Hacker News new | past | comments | ask | show | jobs | submit login
Show HN: Turn your Pandas dataframe into a Tableau-style UI for visual analysis (github.com/kanaries)
712 points by AwsmDef on Feb 20, 2023 | hide | past | favorite | 61 comments
Hey, guys. I've just made a plugin which turns your pandas dataframe into a tableau-style component. It allows you to explore the dataframe with easy drag-and-drop UI.

You can use PyGWalker in Jupyter, Google Colab, or even Kaggle Notebook to easily explore your data and generate interactive visualizations.

PyGWalker (pronounced like "Pig Walker", just for fun) is named as an abbreviation of "Python binding of Graphic Walker".

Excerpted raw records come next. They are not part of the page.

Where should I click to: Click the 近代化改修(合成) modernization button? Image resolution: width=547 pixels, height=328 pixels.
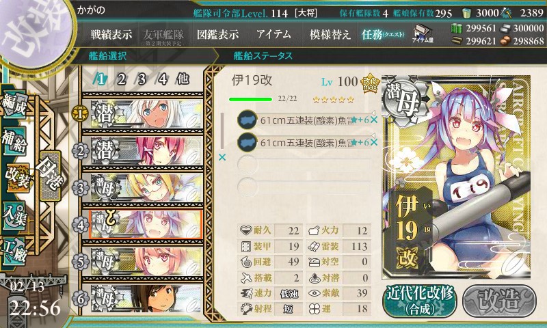(420, 301)
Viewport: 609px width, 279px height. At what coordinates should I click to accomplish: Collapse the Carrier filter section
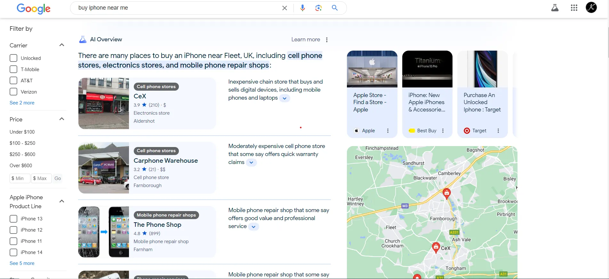(x=62, y=45)
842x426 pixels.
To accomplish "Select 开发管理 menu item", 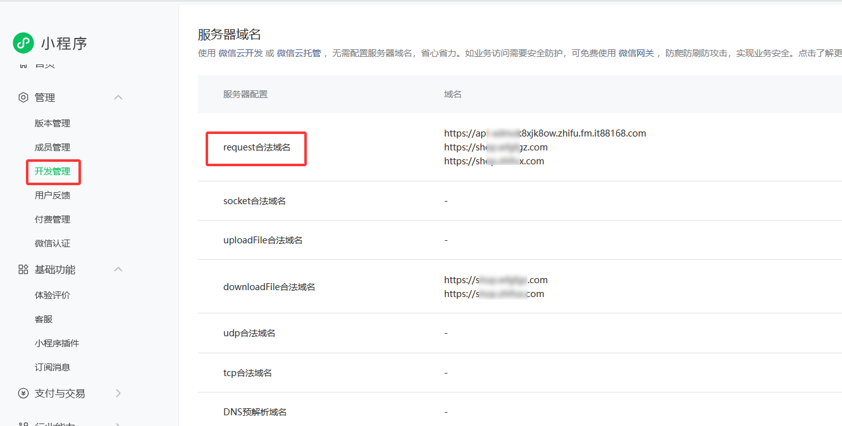I will [x=53, y=171].
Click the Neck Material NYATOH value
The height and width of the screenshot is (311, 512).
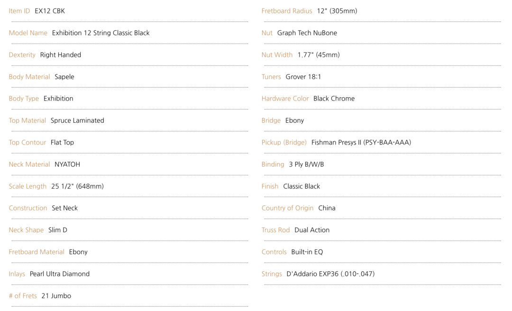67,165
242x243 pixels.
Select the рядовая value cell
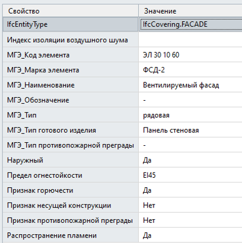click(x=190, y=115)
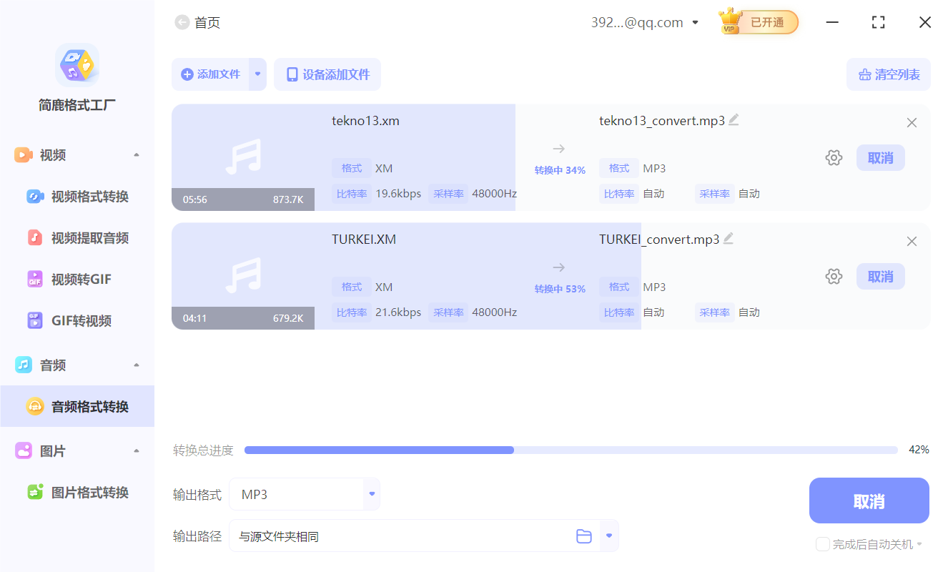This screenshot has width=948, height=572.
Task: Switch to 音频格式转换 in sidebar
Action: [82, 405]
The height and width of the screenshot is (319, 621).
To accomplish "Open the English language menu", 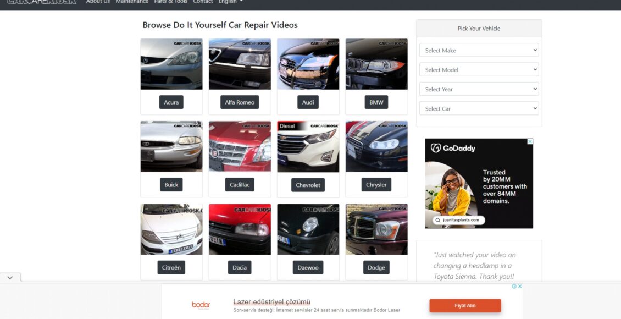I will pyautogui.click(x=230, y=2).
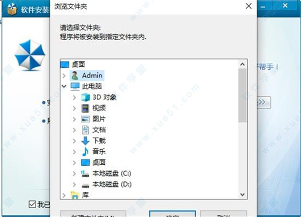Click the scroll down arrow in folder list
301x217 pixels.
coord(242,195)
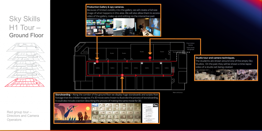Select the red number 2 route marker
This screenshot has width=262, height=131.
97,62
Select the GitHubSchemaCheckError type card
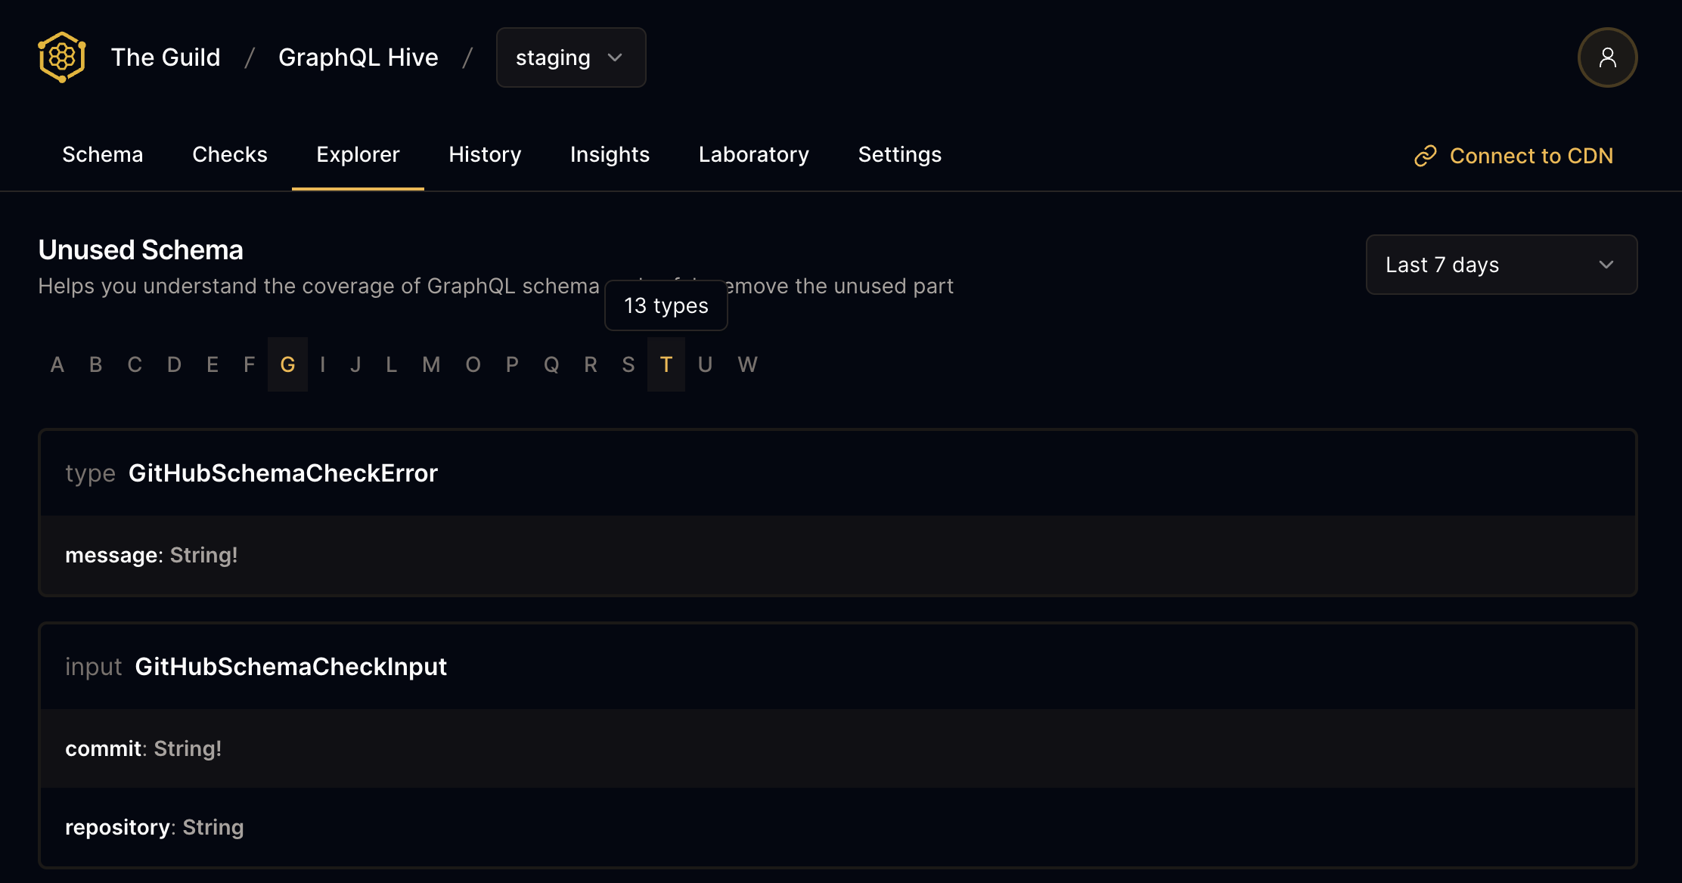The height and width of the screenshot is (883, 1682). click(283, 472)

Here are some links to check it out:

The Github Repo: https://github.com/Kanaries/pygwalker

Use PyGWalker in Kaggle: https://www.kaggle.com/asmdef/pygwalker-test

Feedback and suggestions are appreciated! Please feel free to try it out and let me know what you think. Thanks for your support!




I love this, it seems like the heavy lifting is done by the web app here: https://github.com/Kanaries/graphic-walker

I’m amazed that this is open source, it’s incredibly useful.

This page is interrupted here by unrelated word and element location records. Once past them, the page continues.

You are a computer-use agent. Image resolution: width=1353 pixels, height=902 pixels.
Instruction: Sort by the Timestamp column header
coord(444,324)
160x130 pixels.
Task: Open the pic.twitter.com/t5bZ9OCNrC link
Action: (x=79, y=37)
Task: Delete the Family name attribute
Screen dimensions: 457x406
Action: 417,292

I wish there was a profiler implementation, the best profiler is in GCP’s DataPrep.


Ah, there’s a really nice profiler implemented in one of their other projects here (AGPLv3): https://github.com/Kanaries/Rath/tree/master/packages/rath-c...

There’s a lot of really nice features in this other tool, the author’s thought of everything: https://github.com/Kanaries/Rath


Holy shit that's incredible! Thanks for sharing..!


> it seems like the heavy lifting is done by the web app here: https://github.com/Kanaries/graphic-walker

FWIW, both are made by the same entity, Kanaries.


The Tableau algorithm is patented. In particular, the algorithm that chooses the type of the chart depending on the properties of the data. It was developed under the name Polaris at MIT (?).

A few patent applications were accepted in the US and declined in the EU.

This is based on graphic-walker which is based on vega as far as I see. It would be interesting to see if vega is different enough from Polaris/Tableau.


This is very cool. I'm the creator of Mito [1] -- we're also building a data visualization tool in JupyterLab. The Tabluea approach that you took is really interesting! Going to send you a message -- would love to learn more!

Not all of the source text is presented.